E→ × B→ radial plasma acceleration

A radially outward acceleration of plasma in cylindrical geometry along an applied voltage and across an axial magnetic field is studied. The configuration, coined a radial plasma accelerator (RPA), consists of two ceramic discs, each of a 8 cm diameter, which are positioned parallel to each other at a distance of 5 mm. Between the discs a cylindrical molybdenum anode of 4 cm diameter and 5 mm height is mounted. A magnetic field circuit generates an axial magnetic field. A heated cathode neutralizer is located 4 cm from ceramic discs. An argon gas is ionized, accelerated radially by the applied electric field across the axial magnetic field. All the measurements are taken for a discharge current of 1.4 A, a magnetic field up to 0.02 T, a mass flow rate through the cathode of 4 sccm.

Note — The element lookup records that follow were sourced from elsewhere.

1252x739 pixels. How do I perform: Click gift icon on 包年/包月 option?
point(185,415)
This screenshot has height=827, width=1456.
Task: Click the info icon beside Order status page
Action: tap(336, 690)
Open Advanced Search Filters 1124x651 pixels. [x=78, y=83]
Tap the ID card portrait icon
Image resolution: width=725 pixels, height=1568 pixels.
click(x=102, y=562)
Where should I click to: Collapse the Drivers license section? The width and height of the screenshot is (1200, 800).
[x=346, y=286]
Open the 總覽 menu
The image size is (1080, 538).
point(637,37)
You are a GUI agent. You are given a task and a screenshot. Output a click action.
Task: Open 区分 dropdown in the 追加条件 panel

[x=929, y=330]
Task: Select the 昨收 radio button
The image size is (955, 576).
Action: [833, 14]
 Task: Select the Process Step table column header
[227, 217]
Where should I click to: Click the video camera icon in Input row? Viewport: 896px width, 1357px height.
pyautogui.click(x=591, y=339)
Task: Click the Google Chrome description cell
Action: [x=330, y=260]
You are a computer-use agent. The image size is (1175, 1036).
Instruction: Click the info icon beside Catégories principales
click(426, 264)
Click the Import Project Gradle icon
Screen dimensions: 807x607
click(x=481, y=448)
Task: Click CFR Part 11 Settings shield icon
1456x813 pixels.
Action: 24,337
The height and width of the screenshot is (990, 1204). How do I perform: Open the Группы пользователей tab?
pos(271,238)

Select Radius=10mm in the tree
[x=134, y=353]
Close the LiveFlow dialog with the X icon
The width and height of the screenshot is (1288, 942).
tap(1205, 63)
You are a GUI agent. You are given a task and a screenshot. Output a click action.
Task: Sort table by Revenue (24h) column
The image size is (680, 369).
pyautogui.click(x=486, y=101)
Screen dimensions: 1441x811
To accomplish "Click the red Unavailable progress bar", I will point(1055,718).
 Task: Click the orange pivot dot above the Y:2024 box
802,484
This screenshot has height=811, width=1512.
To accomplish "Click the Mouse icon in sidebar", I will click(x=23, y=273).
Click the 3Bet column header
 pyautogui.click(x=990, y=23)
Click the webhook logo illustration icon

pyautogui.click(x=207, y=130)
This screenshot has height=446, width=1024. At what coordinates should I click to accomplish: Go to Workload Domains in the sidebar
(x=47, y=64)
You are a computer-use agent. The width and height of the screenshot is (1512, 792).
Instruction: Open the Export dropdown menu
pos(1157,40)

The mass flow rate through the anode is varied from 17.5 sccm to 50 sccm and, consequently, the pressure varied from 2.5 mTorr to 6.6 mTorr, and the applied anode-cathode voltage varied from 130 V to50 V. The plasma diagnostic system included a Langmuir probe, a heat flux probe and a pendulum thrust meter, all located 8 cm from the center of the disks. The heat flux is deduced from measurements of the temperature variation of the heat flux probe1. The azimuthal uniformity of the plasma flow is found to decrease with the increase of gas pressure. The thrust delivered to the thrust meter is found to be comparable to the thrust delivered to the plasma by the magnetic field pressure. However, the plasma momentum at the thrust meter turns out to be considerably smaller, indicating that the neutral gas gains through collisions with the plasma ions a large fraction of the momentum and delivers this momentum to the thrust meter.